_Task goal_:
Rewrite the entries from the line with "At what coordinates" up to and including the line with "coord(153,209)", changing "Refresh" to "Reload" and keeping everything else the same.

_Exercise input_:
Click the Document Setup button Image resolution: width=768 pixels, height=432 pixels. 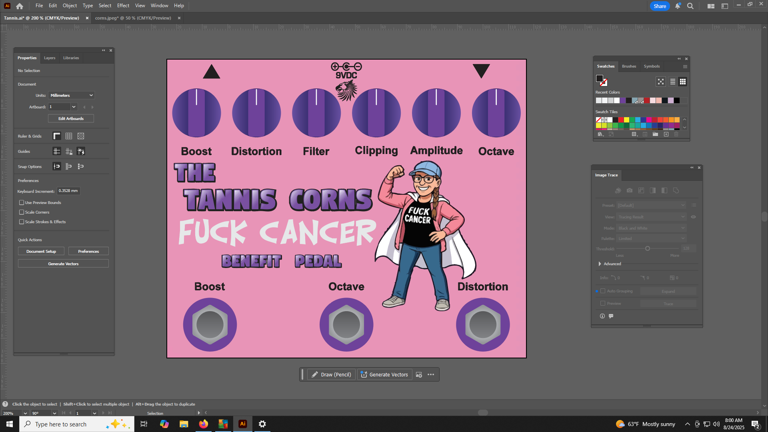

...

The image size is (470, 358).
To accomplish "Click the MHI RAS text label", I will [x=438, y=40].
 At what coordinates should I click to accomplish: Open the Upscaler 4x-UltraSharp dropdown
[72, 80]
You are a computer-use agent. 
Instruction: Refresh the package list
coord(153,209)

==

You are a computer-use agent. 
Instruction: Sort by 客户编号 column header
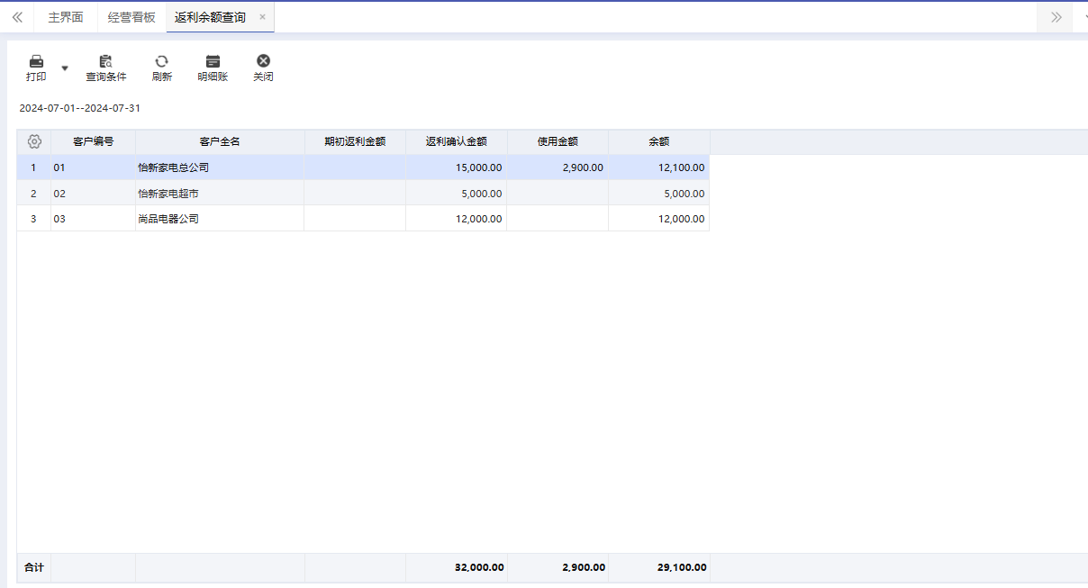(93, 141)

_Exercise output_:
 At what coordinates should I click to accomplish: Open the Upscaler 4x-UltraSharp dropdown
[72, 80]
You are a computer-use agent. 
Instruction: Reload the package list
coord(153,209)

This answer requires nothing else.